- Born: 12 January 1914 Tunis, Tunisia
- Died: 14 May 1984 (aged 70) Modena, Italy
- Education: Scuola Normale Superiore
- Awards: Michel prize of the Scuola Normale Superiore (1937); Merlani prize of the Accademia delle Scienze dell'Istituto di Bologna (1940); Golden medal "Benemeriti della Scuola, della Cultura, dell'Arte" (awarded by the President of the Italian Republic) (1976);
- Scientific career
- Fields: Calculus of variations; Ordinary differential equations; Real analysis;
- Workplaces: Università di Palermo; Università di Modena;
- Doctoral advisor: Leonida Tonelli
- Other academic advisors: Marston Morse
- Doctoral students: Calogero Vinti

= Emilio Baiada =

Italian mathematician (1914–1984)

Emilio Baiada (also known as Emilio Bajada); (12 January 1914 – 14 May 1984) was an Italian mathematician, working in mathematical analysis and the calculus of variation.

==Education and career==
Baiada was born on 12 January 1914 in Tunis. He studied at the Scuola Normale Superiore in Pisa, where he graduated with highest honors in June 1937 along with Leonida Tonelli, with whom he worked as an assistant from 1938 to 1941, when he left for the war. In 1945 he began to teach analysis, theory of functions, calculus and rational mechanics at the Scuola Normale. In 1948 he obtained a degree in Analysis; his Ph.D. thesis was written under the direction of Tonelli and Marston Morse.

In 1949 he went on leave from the University of Pisa and moved first to the University of Cincinnati, where he worked with scientists like Otto Szász and Charles Napoleon Moore, and then to Princeton University, where he worked with Morse.
In 1952 he obtained the chair of analysis of the University of Palermo, where he taught until 1961 before transferring to the University of Modena. where he re-launched the Institute of Mathematics and developed its Library and Mathematical Seminar.

==Work==

===Institutional work===
Baiada was one of the leading forces behind the reprise in mathematical studies in Modena in the postwar period.
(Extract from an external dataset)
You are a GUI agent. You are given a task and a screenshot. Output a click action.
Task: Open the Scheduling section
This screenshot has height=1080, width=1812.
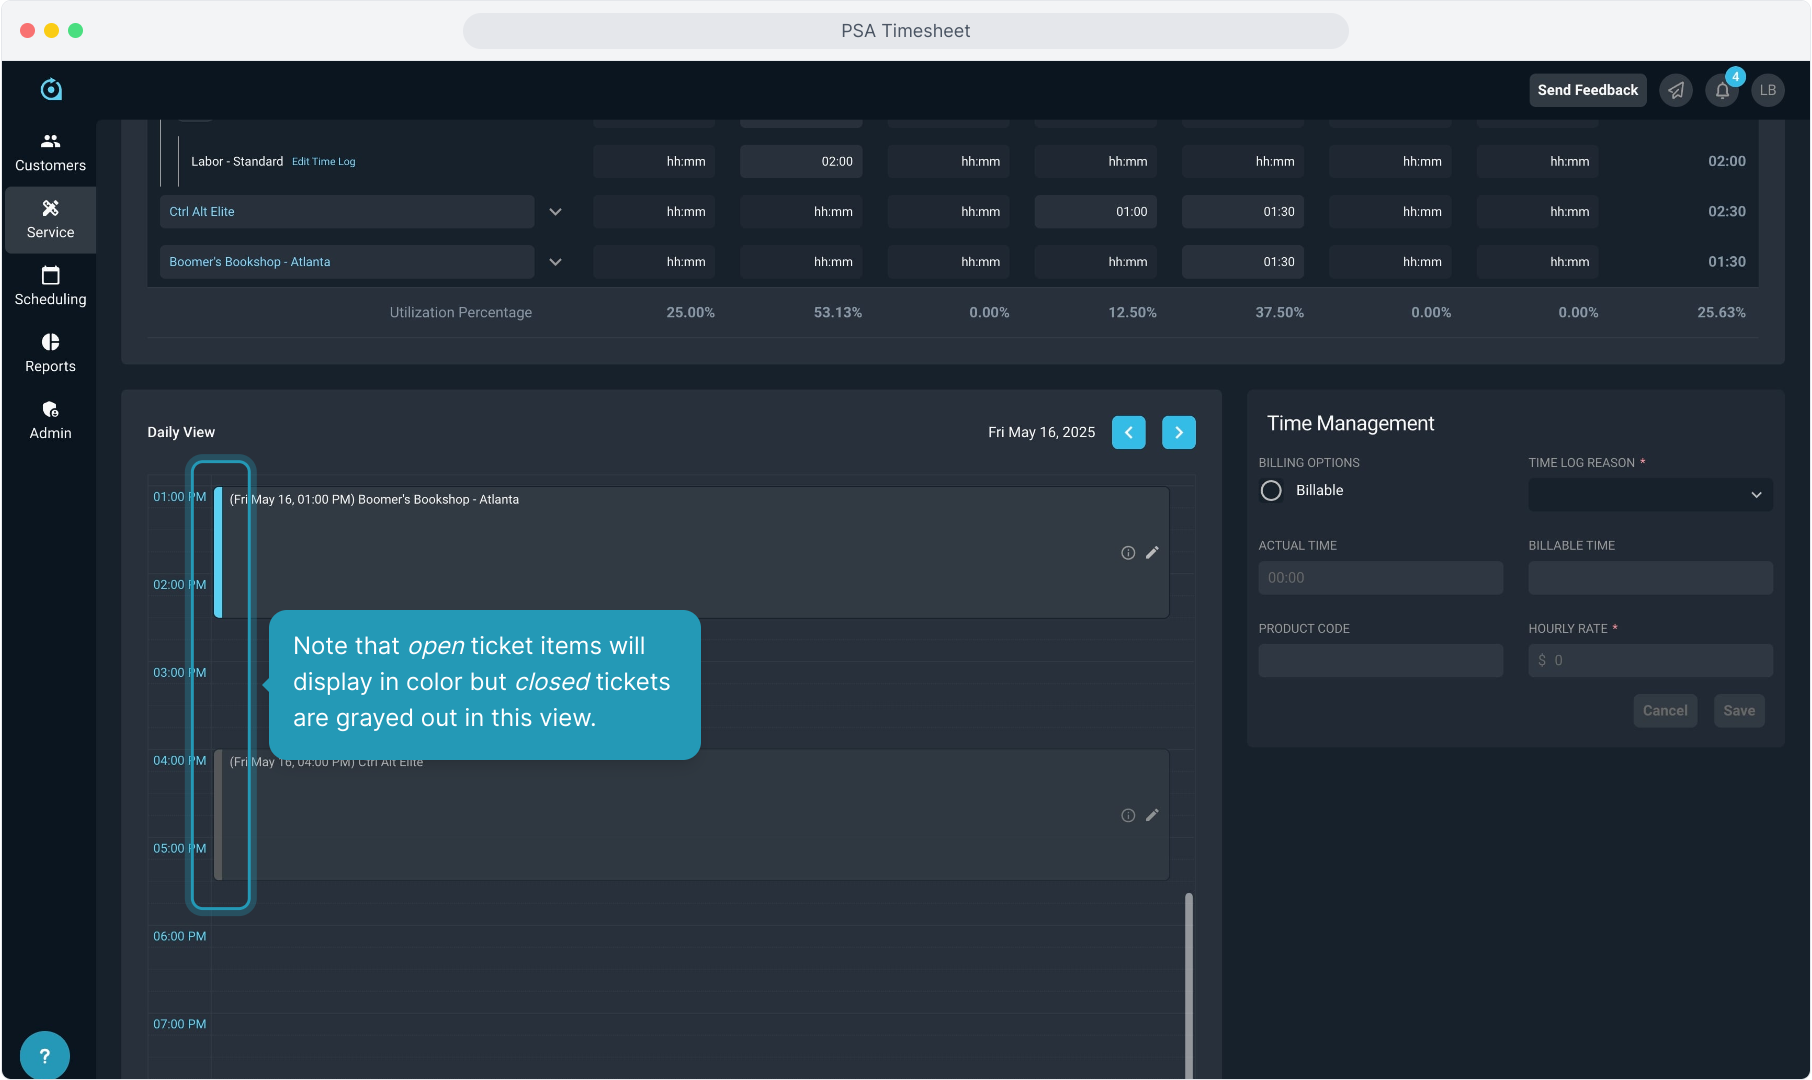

Teaching mathematical analysis in Modena from 1961, he was director of the Institute of Mathematics of the university from the academic year 1962–63 to the 1966—67: he promoted its 1966 dedication to Giuseppe Vitali, and was also behind the construction of the then new building for the department, which opened officially during the 1974–75 academic year. Moreover, he held the direction of the direction of the Atti del Seminario Matematico e Fisico dell'Università di Modena from 1977 up to 1983.

===Research activity===
He published more than 60 papers on differential equations, Fourier series, series expansion of orthonormal functions, topology of varieties, real analysis, calculus of variations and on the theory of functions.

===Teaching activity===
In 1961 he went from Palermo to Modena, teaching several mathematical analysis courses up to the year of his death. Vinti (2007) gives a complete list of Emilio Baiada's doctoral students.

==Honors==
Baiada won the Michel prize for the best thesis in Pisa, and the 1940 Merlani prize of the Accademia delle Scienze dell'Istituto di Bologna for "contributions on subjects of calculus of variations". During his stay in Palermo, from 1952 to 1961, he was elected corresponding member of the Accademia Nazionale di Scienze, Lettere e Arti di Palermo. In 1967 he was elected corresponding member of the Accademia di Scienze, Lettere e Arti di Modena. On 9 June 1976, he was awarded the Golden medal "Benemeriti della Scuola, della Cultura, dell'Arte" by the President of the Italian Republic.

==Selected publications==
- Baiada, Emilio (1939). "Osservazioni sulla misurabilita secondo Caratheodory.".
- Baiada, Emilio (1951). "L'area delle superficie armoniche quale funzione delle rappresentazioni del contorno".
- Morse, Marston (1953). "Homotopy and homology related to the Schoenflies problem".